Collected data entries
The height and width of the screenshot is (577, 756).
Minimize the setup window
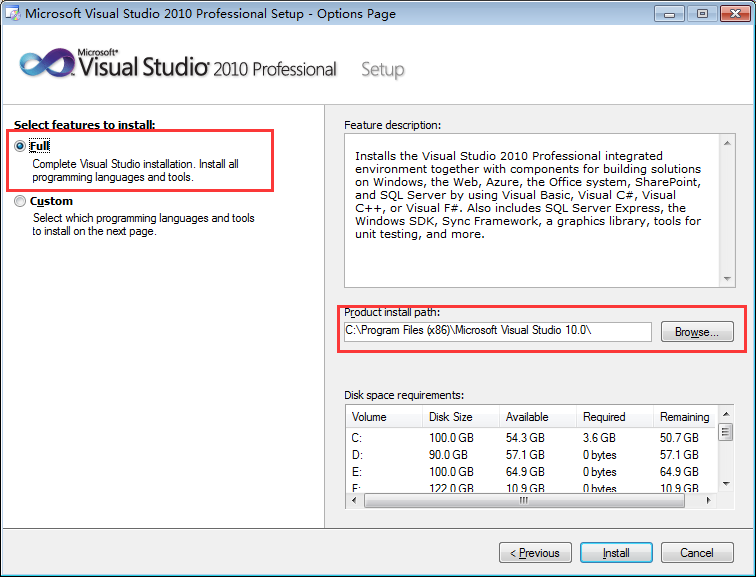click(x=671, y=13)
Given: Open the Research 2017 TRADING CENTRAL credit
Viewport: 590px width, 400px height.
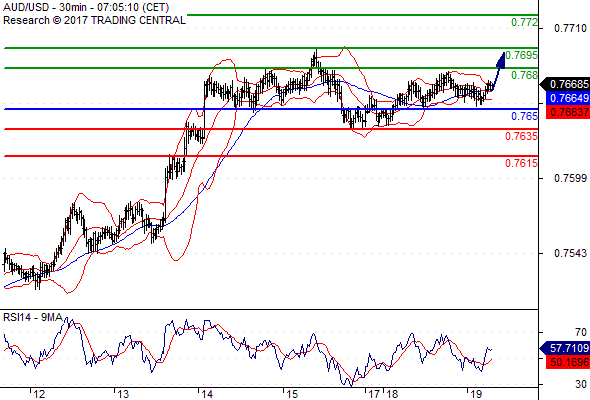Looking at the screenshot, I should (94, 20).
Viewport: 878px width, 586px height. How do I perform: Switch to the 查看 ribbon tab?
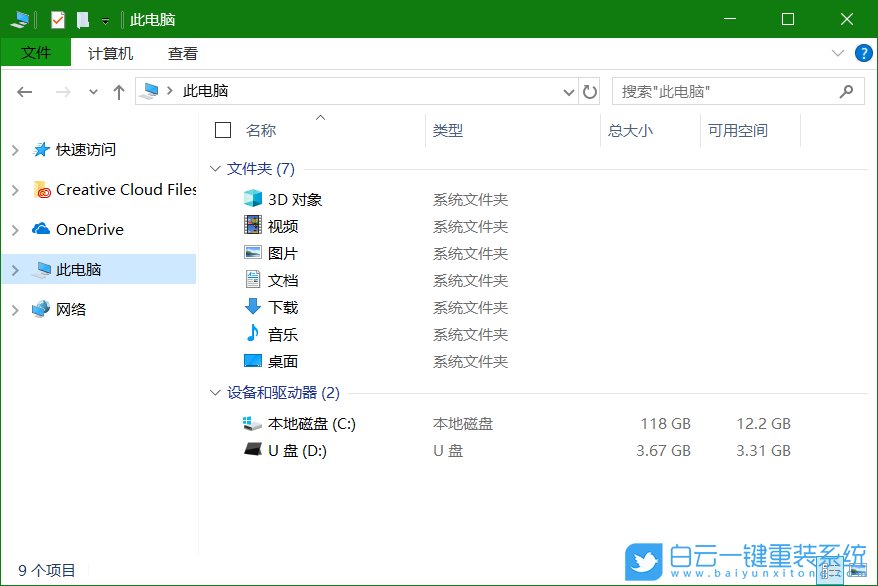[x=182, y=53]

• [Directions]
Starting with the line that holds "Viewport: 590px width, 400px height.", return each line exactly through the final line of the entries above; pictures are not part of the output.

• [Solution for this problem]
Viewport: 590px width, 400px height.
Looking at the screenshot, I should (94, 20).
Viewport: 878px width, 586px height. How do I perform: Switch to the 查看 ribbon tab?
[x=182, y=53]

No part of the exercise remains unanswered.